There’s a Neil Young song on Harvest Moon called ‘One of These Days’  – he talks about sitting down and writing a long letter to ‘all the good friends I’ve known’. A wise and honourable intention as the lyrics make clear the guy still hasn’t got around to it. I don’t want to fall into the same ‘one of these days’ traps. It will happen.

Which brings me to the second of the Friday night in the Hillary Step concepts. The concept that through pure synchronicity has committed me.

With my cute Christmas letters idea safely filed at the back of my mind and marinating in half a gallon on Guinness, big buddy Sick Festival Tim kindly introduced me to his new best mate. Shaun.

Shaun used to be a copywriter. It’s what he does now that’s the point here.

He compiles books.

His best known? Letters of Note: Correspondence Deserving of a Wider Audience.

You may know it. You may have it.

It was The Sunday Times’ Best Book of 2013 and won a stack of other awards and rave reviews.

I have it. I love it.

That made Shaun happy. Which made me happy. To be fair I was pretty happy anyway.

Small world huh?

So this morning I was thumbing through the website and came across this.
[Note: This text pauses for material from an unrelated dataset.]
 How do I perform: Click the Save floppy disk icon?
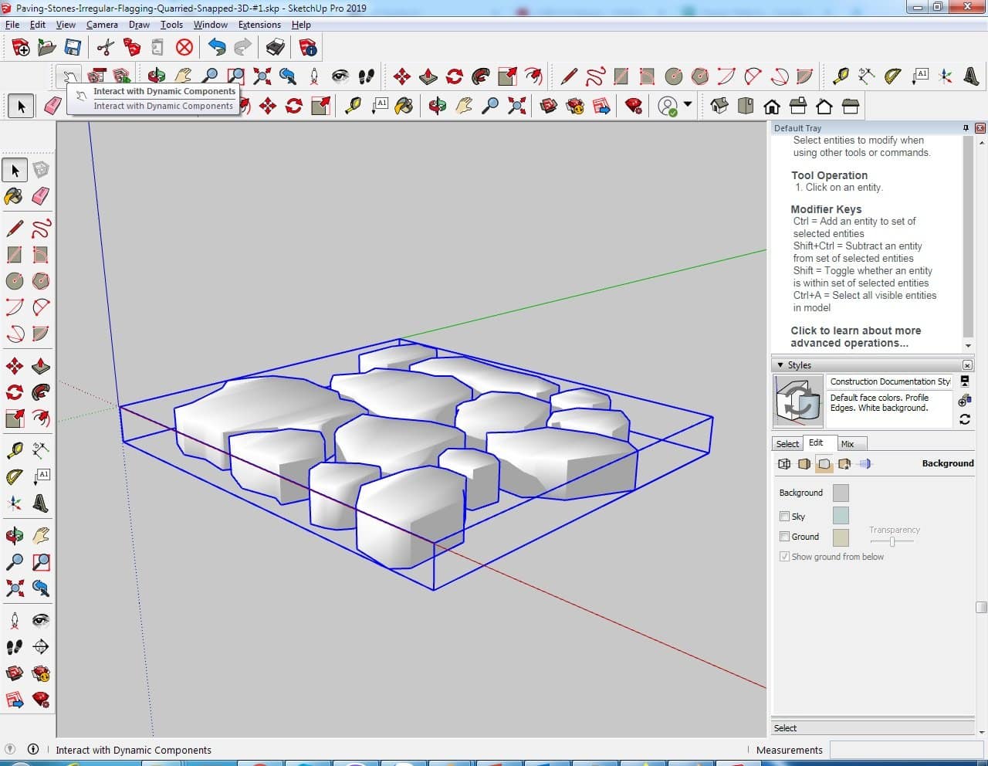click(73, 48)
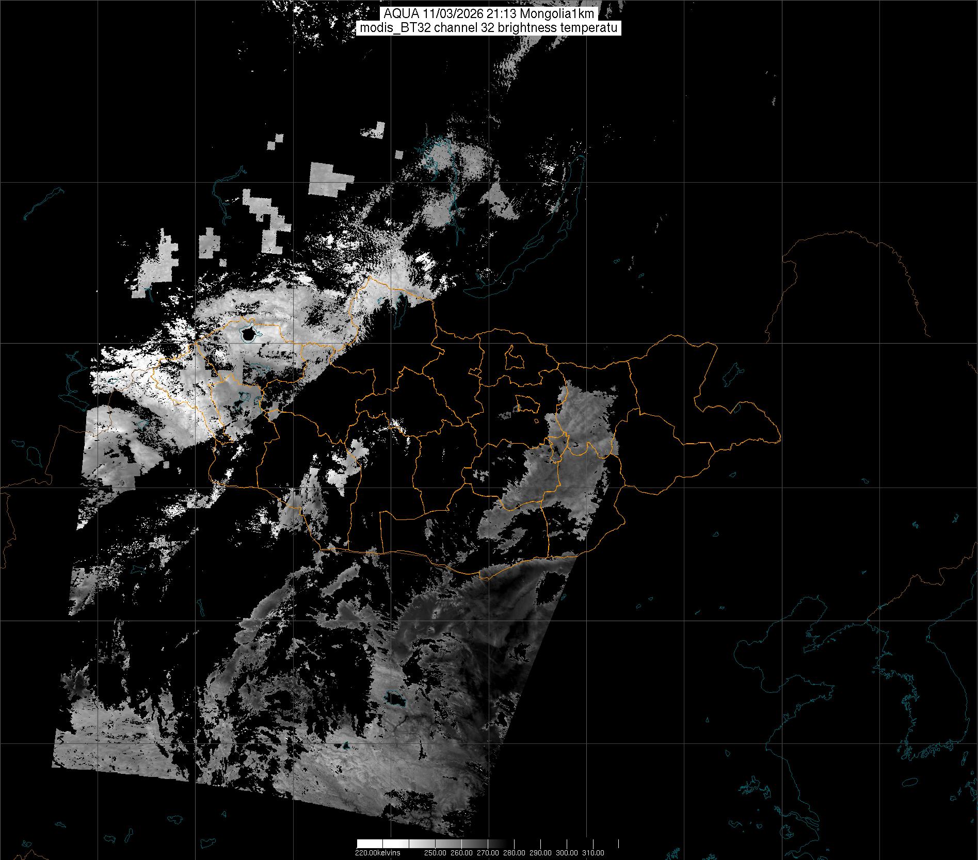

In November of 1993, a week after the death of celebrated Italian filmmaker Federico Fellini, the New York Times published an article by Bruce Weber in which he made clear his impatience with the supposedly opaque, perplexing movies of directors like Fellini. One person who read the piece was Martin Scorsese–he responded by letter.

Here’s a link to it.

Here’s the letter in full.

The Letter

New York,

19 Nov 1993

To the Editor:

“Excuse Me; I Must Have Missed Part of the Movie” (The Week in Review, 7 November) cites Federico Fellini as an example of a filmmaker whose style gets in the way of his storytelling and whose films, as a result, are not easily accessible to audiences. Broadening that argument, it includes other artists: Ingmar Bergman, James Joyce, Thomas Pynchon, Bernardo Bertolucci, John Cage, Alain Resnais and Andy Warhol.

It’s not the opinion I find distressing, but the underlying attitude toward artistic expression that is different, difficult or demanding. Was it necessary to publish this article only a few days after Fellini’s death? I feel it’s a dangerous attitude, limiting, intolerant. If this is the attitude toward Fellini, one of the old masters, and the most accessible at that, imagine what chance new foreign films and filmmakers have in this country.
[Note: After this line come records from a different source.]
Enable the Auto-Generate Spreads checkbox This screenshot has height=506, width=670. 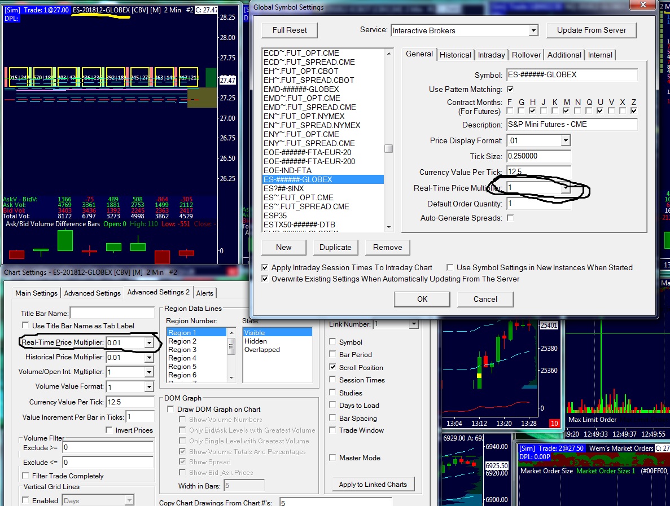click(510, 218)
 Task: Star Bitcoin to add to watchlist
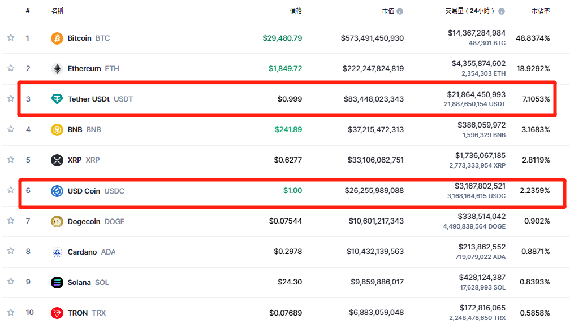click(x=11, y=38)
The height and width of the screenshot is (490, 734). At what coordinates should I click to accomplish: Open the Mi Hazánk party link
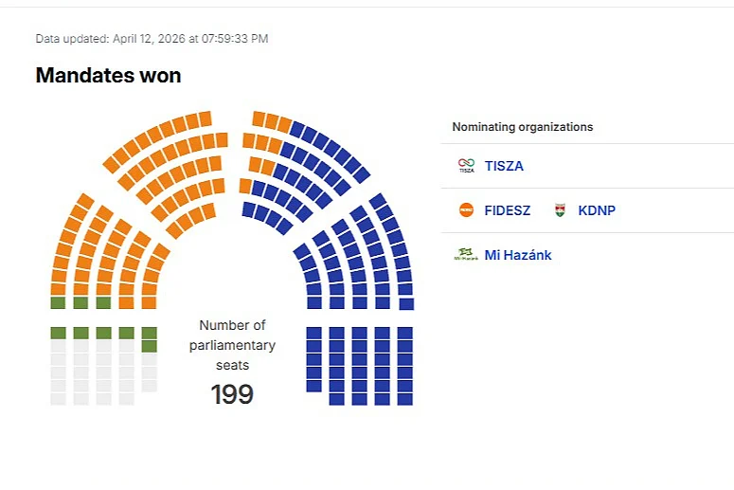tap(518, 255)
It reminds me of a beer commercial that ran a while back. The commercial opened with a black and white parody of a foreign film—obviously a combination of Fellini and Bergman. Two young men are watching it, puzzled, in a video store, while a female companion seems more interested. A title comes up: “Why do foreign films have to be so foreign?” The solution is to ignore the foreign film and rent an action-adventure tape, filled with explosions, much to the chagrin of the woman.

It seems the commercial equates “negative” associations between women and foreign films: weakness, complexity, tedium. I like action-adventure films too. I also like movies that tell a story, but is the American way the only way of telling stories?

The issue here is not “film theory,” but cultural diversity and openness. Diversity guarantees our cultural survival. When the world is fragmenting into groups of intolerance, ignorance and hatred, film is a powerful tool to knowledge and understanding. To our shame, your article was cited at length by the European press.

The attitude that I’ve been describing celebrates ignorance. It also unfortunately confirms the worst fears of European filmmakers.

Is this closed-mindedness something we want to pass along to future generations?

If you accept the answer in the commercial, why not take it to its natural progression:

Why don’t they make movies like ours?
Why don’t they tell stories as we do?
Why don’t they dress as we do?
Why don’t they eat as we do?
Why don’t they talk as we do?
Why don’t they think as we do?
Why don’t they worship as we do?
Why don’t they look like us?

Ultimately, who will decide who “we” are?

—Martin Scorsese

Wise. Apt. Prescient.  

Much as we have to witness ignorance, we don’t have celebrate it.

Much as we have to endure the Christmas commercial wankfest we don’t have to go all in.

I’m not. Not this year anyway.

Letters of note – it’s the thought that counts.